**Work request**
Show, from the entries below, every line in which "Open" appears.

%%

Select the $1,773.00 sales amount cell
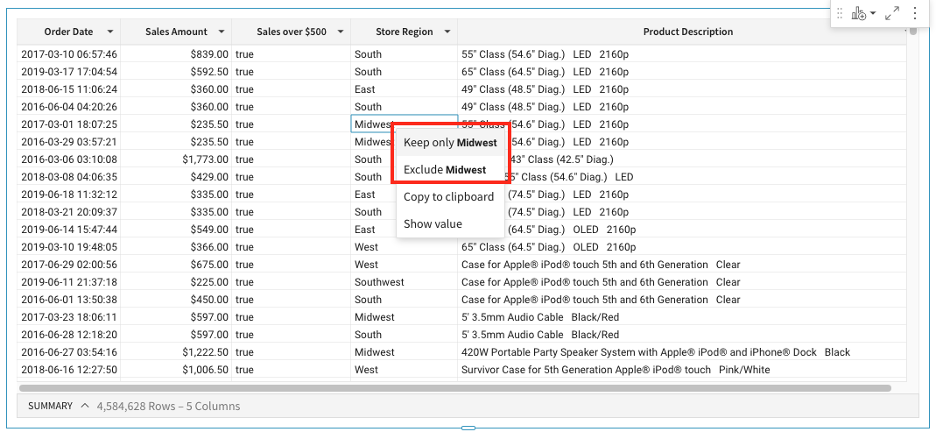This screenshot has width=936, height=432. 205,159
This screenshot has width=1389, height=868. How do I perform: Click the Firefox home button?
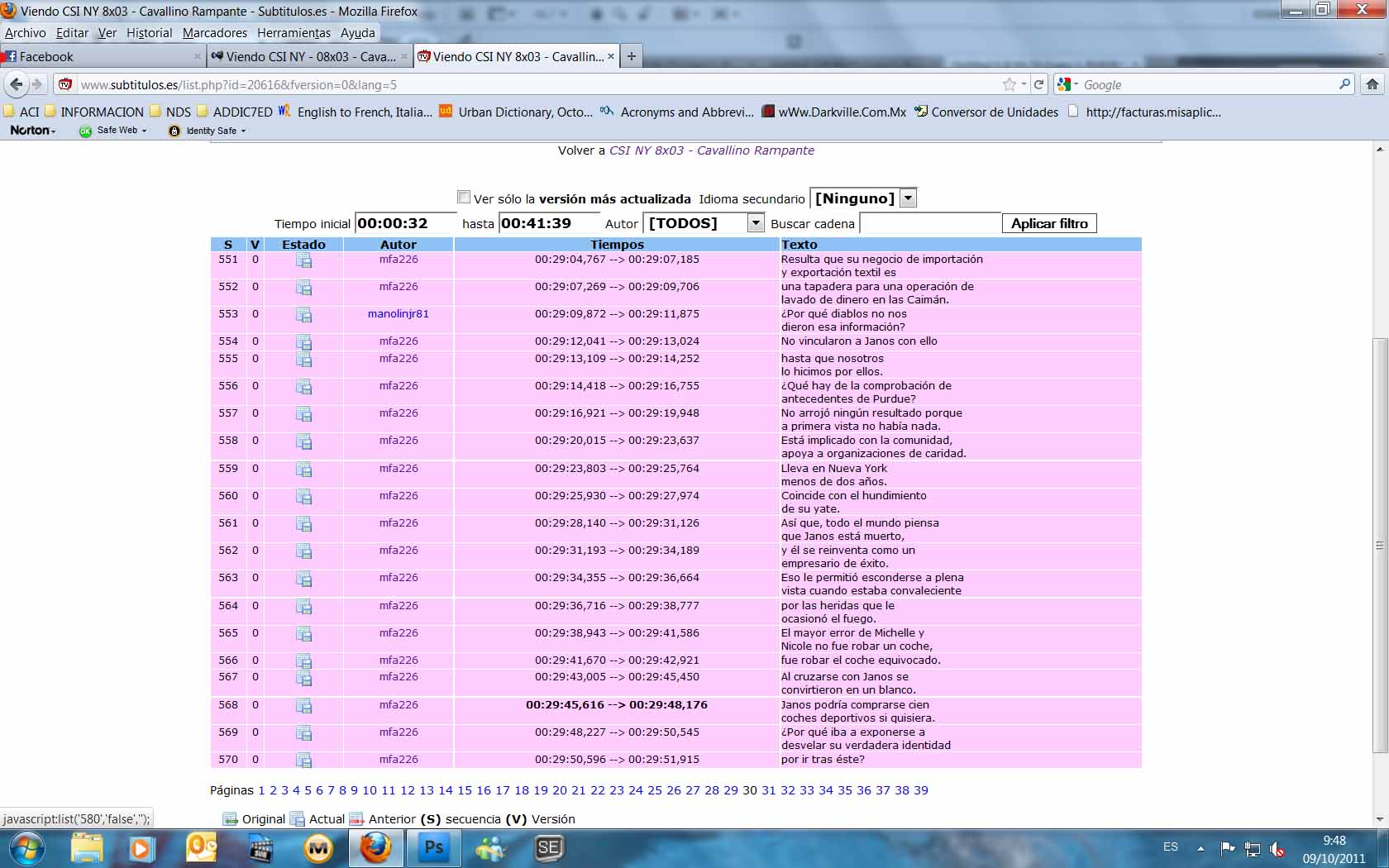click(1372, 84)
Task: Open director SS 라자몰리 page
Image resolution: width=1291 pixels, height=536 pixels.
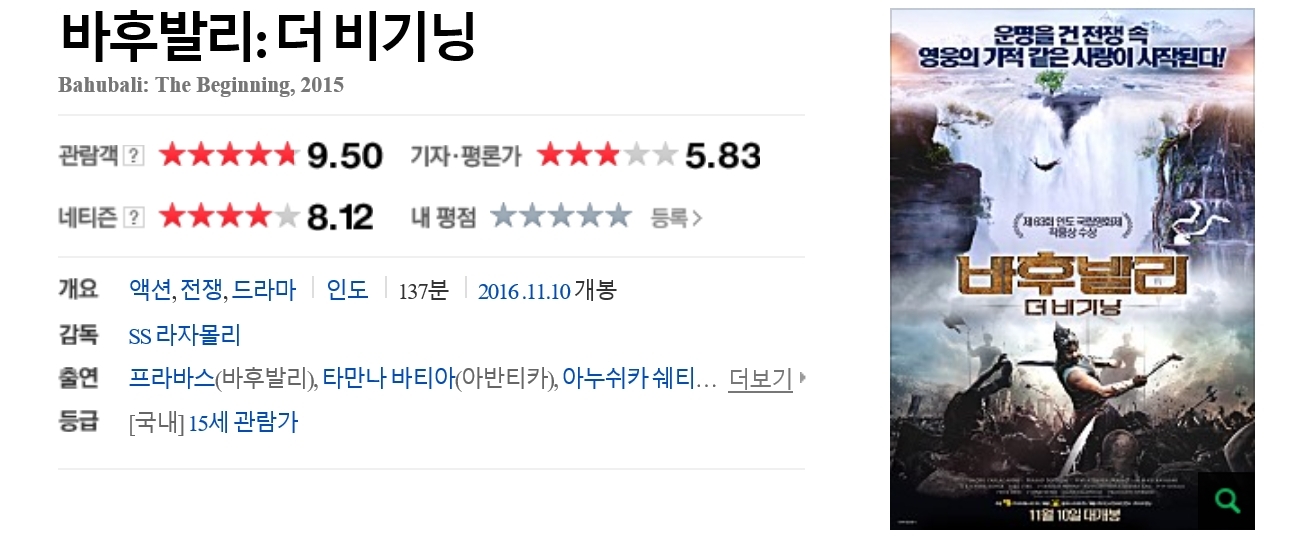Action: pyautogui.click(x=185, y=335)
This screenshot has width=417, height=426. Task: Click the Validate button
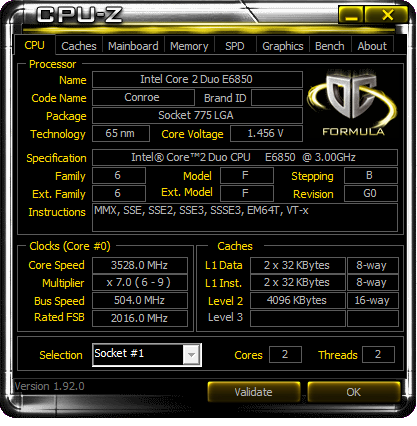tap(253, 392)
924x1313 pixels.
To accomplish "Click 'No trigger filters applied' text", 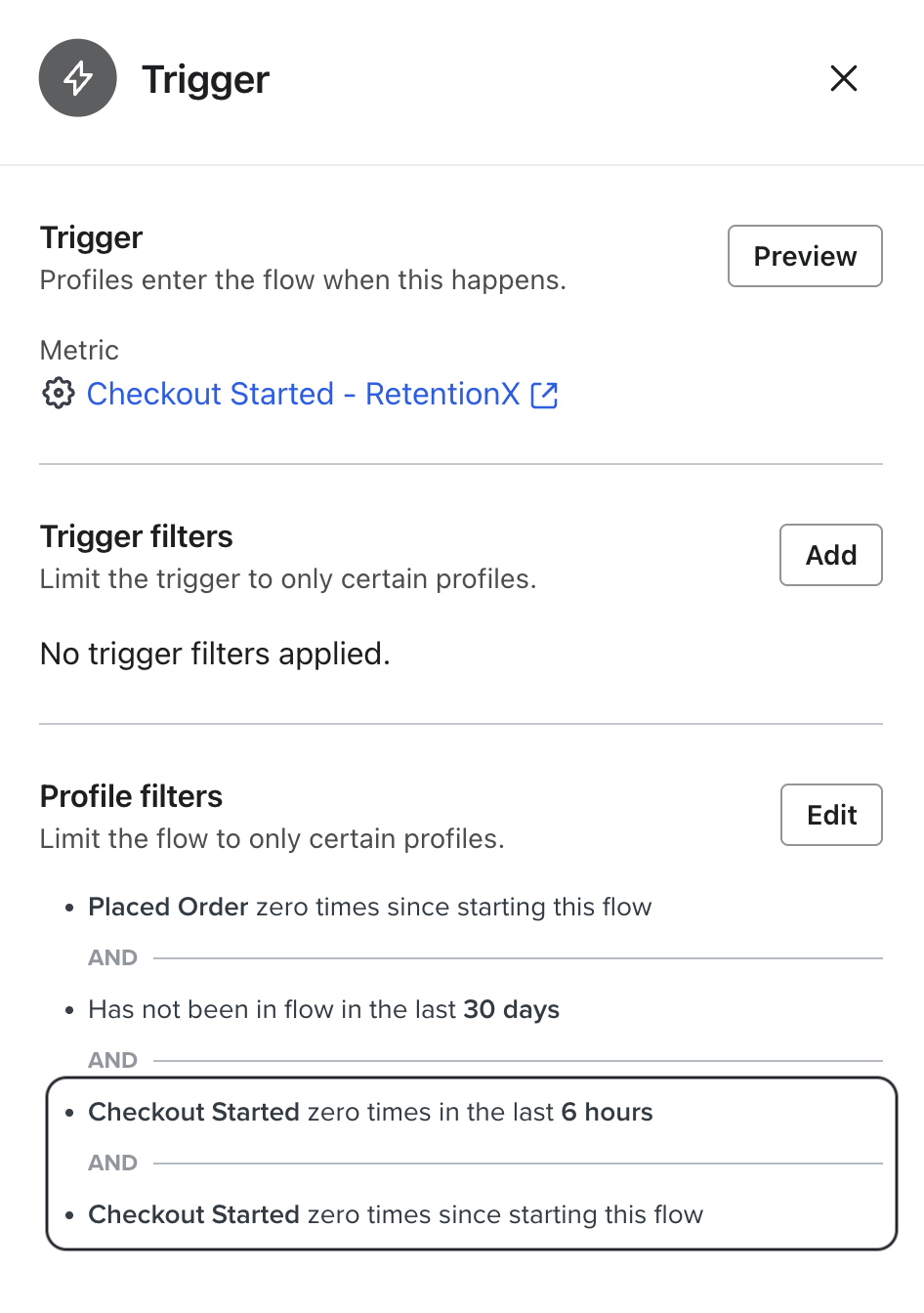I will tap(213, 654).

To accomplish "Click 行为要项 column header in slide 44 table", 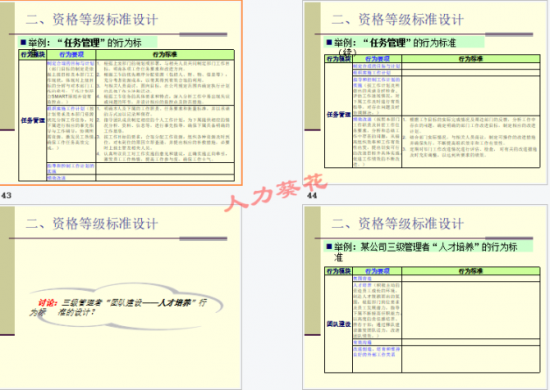I will (377, 59).
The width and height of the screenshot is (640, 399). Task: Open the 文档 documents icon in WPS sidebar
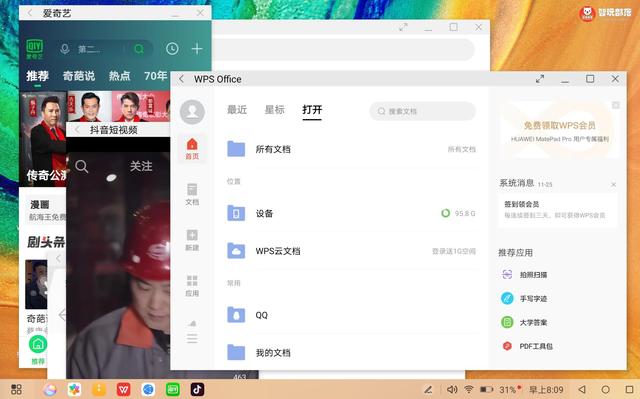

%%

**Exercise answer**
Task: Open director SS 라자몰리 page
The width and height of the screenshot is (640, 399). Task: Open the 文档 documents icon in WPS sidebar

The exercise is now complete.